Summer is winding down and this is your last chance to preserve some of the season’s flavors for enjoyment during the long winter months. If you’re lucky, you might still be able to hit the farmer’s market to grab some of the last of nature’s summer harvest bounty like strawberries, nectarines, plums, and peaches.

With zero in the way of knowledge about canning, I turned to the most expert canner I know — my 95-year-old grandmother-in-law, Elisabeth Demarest. Having spent some six decades as the wife of a fruit and vegetable farmer, Grandma always made delicious jams. Her pantry in the farmhouse, which predated the 1886 Demarest Farm back to the 1700s, had an entire wall lined with neat rows of jams like peach, blueberry, raspberry, and Damson plum, in addition to canned peaches, cherries, and pears. The farm was famous in its corner of North Jersey for its peach varieties, which, I must say, give famed Georgia peaches a run for their money.

HOMEMADE: The last of the good stuff from Grandma’s kitchen, bearing her signature slogan label stating, “Made in the home where the fruit was grown.” Photo by Juliana Demarest/Moonshine Ink

Here, Grandma offers some hints for canning. She makes it sound so simple I might even give it a go!


Canning made easy: 

Start with small quantities if you are a novice or the job will seem overwhelming!
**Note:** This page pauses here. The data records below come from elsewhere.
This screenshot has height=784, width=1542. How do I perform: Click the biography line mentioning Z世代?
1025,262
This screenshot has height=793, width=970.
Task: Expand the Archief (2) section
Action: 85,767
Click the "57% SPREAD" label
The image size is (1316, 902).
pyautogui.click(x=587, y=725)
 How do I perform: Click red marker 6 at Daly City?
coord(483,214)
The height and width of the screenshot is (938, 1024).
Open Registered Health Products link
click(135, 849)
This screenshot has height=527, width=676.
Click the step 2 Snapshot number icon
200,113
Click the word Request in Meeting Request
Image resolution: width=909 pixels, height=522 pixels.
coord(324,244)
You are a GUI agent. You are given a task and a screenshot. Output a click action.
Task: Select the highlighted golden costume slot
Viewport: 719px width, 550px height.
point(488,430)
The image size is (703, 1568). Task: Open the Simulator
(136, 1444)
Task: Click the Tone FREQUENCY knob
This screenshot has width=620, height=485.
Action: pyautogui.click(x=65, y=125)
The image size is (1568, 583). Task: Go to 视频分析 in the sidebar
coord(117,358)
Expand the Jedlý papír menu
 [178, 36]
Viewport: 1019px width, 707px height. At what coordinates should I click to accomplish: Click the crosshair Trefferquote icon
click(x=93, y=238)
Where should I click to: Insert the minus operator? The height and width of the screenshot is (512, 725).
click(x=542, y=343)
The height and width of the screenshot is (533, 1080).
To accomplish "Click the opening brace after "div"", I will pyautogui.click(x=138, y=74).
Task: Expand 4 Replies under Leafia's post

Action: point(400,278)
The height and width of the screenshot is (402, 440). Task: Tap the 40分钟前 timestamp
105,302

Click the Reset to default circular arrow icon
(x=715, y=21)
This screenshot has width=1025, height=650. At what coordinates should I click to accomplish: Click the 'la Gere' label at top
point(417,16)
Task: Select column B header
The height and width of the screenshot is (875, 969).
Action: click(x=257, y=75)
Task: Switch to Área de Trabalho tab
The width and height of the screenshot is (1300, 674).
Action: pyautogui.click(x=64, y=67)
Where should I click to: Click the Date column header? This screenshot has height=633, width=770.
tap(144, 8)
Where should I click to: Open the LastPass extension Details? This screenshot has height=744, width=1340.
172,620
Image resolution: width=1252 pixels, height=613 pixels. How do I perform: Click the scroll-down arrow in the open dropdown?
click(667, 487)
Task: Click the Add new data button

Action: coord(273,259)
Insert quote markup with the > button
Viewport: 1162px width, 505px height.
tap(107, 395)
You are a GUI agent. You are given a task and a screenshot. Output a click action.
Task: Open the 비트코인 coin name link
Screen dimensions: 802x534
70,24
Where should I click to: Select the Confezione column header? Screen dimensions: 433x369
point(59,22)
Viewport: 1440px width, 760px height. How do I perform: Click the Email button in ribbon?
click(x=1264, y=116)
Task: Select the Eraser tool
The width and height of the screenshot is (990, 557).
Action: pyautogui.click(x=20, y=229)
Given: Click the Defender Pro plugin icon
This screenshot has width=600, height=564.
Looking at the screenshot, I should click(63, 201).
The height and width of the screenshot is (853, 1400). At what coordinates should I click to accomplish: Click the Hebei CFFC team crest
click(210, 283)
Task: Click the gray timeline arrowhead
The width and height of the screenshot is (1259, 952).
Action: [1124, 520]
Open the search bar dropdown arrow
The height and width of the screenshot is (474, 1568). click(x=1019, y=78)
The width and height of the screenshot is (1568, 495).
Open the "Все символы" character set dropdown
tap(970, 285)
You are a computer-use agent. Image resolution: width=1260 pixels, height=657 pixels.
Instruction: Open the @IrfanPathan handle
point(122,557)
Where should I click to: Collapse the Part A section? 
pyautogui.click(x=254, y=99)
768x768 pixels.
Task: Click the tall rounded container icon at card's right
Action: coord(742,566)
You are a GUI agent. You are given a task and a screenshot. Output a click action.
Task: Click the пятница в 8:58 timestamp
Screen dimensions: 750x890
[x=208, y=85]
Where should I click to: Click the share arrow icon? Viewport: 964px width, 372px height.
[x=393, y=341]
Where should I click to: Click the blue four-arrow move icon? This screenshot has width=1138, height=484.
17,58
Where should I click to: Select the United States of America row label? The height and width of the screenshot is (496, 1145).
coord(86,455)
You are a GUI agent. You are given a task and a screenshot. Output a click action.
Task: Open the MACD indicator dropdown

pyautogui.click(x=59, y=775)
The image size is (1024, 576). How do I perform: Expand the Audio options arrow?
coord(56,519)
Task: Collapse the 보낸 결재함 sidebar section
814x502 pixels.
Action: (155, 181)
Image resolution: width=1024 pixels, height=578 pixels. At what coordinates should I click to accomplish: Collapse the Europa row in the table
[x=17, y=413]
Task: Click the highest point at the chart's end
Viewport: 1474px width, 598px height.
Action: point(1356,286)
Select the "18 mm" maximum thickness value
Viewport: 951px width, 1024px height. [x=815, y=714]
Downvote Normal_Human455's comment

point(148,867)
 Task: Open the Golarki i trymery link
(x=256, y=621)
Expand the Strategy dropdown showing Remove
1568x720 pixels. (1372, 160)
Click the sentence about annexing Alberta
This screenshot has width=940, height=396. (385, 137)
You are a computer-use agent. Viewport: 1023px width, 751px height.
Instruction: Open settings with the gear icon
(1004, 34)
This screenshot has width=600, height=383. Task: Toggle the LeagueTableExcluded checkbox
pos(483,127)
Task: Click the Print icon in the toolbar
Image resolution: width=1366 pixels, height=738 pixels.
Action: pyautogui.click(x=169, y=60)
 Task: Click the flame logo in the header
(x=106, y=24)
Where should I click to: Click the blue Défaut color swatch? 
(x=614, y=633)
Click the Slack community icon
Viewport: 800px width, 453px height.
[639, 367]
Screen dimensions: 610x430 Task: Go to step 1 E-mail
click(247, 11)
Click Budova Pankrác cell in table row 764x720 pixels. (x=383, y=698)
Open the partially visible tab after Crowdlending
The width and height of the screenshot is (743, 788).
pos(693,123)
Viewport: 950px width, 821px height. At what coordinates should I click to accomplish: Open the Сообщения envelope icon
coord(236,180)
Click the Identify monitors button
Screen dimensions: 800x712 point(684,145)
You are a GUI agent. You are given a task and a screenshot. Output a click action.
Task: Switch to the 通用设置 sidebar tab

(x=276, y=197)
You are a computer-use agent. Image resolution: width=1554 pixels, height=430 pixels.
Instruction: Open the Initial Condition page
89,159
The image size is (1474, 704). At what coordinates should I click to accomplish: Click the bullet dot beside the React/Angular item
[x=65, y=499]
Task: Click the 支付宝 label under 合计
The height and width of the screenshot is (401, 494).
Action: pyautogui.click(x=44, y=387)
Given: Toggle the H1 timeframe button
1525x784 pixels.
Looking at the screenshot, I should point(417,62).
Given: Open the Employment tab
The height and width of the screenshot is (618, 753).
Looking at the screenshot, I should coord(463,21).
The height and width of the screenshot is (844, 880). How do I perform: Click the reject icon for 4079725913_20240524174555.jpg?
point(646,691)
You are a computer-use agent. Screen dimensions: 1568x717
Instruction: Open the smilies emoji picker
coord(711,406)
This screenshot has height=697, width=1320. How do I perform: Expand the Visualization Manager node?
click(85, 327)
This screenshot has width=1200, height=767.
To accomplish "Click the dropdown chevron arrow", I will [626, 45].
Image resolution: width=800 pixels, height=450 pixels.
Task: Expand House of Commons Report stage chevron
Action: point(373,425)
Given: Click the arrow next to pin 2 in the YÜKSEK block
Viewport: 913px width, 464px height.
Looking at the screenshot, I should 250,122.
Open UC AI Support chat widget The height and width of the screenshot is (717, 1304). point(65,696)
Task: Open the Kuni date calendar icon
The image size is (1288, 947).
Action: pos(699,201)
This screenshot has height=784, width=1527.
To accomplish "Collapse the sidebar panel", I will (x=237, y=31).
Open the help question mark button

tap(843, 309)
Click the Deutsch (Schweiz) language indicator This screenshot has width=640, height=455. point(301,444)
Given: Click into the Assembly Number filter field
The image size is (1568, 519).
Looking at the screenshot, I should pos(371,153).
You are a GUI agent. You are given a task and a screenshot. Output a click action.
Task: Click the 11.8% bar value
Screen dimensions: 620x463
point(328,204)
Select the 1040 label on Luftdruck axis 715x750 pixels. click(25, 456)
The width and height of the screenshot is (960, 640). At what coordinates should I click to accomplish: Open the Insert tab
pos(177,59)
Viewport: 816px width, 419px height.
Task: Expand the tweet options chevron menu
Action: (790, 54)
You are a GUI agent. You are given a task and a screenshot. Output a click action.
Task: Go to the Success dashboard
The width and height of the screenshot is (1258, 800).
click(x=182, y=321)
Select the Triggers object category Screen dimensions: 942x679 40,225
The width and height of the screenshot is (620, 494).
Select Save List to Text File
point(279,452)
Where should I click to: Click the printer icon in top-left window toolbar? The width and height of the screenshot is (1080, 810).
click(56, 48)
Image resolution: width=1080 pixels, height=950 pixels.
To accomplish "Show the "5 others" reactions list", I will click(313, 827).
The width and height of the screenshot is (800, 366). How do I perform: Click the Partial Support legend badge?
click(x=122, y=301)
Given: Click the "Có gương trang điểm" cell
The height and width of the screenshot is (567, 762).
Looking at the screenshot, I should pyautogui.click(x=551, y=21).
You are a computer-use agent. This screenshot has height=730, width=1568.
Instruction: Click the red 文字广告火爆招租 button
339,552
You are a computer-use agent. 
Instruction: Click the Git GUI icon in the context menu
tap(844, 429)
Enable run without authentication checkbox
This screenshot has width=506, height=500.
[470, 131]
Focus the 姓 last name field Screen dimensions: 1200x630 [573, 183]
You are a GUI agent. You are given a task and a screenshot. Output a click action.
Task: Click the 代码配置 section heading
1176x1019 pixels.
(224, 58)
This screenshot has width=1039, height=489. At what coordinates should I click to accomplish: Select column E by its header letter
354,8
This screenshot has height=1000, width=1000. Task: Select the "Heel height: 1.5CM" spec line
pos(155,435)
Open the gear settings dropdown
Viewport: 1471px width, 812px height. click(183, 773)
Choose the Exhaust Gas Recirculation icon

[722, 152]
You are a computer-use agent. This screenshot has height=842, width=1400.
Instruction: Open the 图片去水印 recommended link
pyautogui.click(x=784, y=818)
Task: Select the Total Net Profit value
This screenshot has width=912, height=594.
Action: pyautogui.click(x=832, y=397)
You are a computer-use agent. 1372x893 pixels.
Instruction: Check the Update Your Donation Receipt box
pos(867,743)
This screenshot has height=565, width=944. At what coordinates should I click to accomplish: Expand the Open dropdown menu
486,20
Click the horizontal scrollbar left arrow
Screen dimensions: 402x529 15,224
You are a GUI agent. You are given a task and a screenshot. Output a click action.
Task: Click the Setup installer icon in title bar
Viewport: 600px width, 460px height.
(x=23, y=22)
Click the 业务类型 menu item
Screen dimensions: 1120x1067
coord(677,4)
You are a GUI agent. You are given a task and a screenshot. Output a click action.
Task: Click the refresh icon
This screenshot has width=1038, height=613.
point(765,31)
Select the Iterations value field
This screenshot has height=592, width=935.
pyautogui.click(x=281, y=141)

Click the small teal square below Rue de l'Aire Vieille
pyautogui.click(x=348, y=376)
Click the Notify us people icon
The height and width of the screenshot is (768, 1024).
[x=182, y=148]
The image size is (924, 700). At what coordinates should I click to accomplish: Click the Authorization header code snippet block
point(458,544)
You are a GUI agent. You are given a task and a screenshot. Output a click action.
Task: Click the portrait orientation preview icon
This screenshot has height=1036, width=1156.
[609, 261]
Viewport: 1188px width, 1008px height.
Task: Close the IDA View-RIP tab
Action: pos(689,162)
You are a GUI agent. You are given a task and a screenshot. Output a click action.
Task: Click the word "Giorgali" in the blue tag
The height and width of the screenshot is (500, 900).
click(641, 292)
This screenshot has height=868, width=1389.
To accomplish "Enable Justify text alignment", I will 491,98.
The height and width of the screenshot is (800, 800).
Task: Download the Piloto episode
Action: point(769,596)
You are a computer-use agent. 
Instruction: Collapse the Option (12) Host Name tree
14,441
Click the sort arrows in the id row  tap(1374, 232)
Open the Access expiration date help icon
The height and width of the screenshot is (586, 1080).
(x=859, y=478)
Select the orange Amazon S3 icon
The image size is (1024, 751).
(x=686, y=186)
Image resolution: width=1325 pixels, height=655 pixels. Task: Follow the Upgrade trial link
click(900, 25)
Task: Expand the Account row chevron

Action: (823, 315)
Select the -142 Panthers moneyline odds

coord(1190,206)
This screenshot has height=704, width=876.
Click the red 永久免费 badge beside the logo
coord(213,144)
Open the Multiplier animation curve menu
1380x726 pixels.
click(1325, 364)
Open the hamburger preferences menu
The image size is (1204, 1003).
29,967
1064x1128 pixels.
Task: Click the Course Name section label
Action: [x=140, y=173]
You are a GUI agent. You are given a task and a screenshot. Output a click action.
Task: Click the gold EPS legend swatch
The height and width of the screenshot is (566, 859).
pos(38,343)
Make sure jars are in perfect condition, free of chips or small cracks. Metal lids have to be new and discarded after use. Metal screw rings can be reused but should be free of rust. Wash with soapy water and boil for a few minutes to sterilize them or you can run them through the dishwasher, which is way easier. Keep them hot until ready to fill.

Canning fruits in a sugary syrup helps them keep from discoloring. Fruit may be canned without sugar or instead with an artificial sweetener. This won’t affect the quality of the canned fruit; the only difference will be the loss of visual appeal.

Peel/pit fruit as necessary. Put in bowl with water and add 2 teaspoons salt and 2 teaspoons vinegar per gallon to keep from discoloring while you work. Pack jars carefully to avoid bruises. Wide-mouth jars are convenient for peach and pear halves. Fill with syrup to within half an inch of the rim; wipe rim clean. Close jar and place in canner. If using a pressure cooker canner, follow directions carefully for your particular canner. You can use any metal pot for processing, except for non-acidy vegetables (all vegetables except tomatoes and pickled vegetables) which must be processed in a pressure cooker. The container should have a metal or wooden rack and has to be large enough to accommodate jars without crowding and to hold enough water to cover jars by 1 inch; leave space for a brisk boil.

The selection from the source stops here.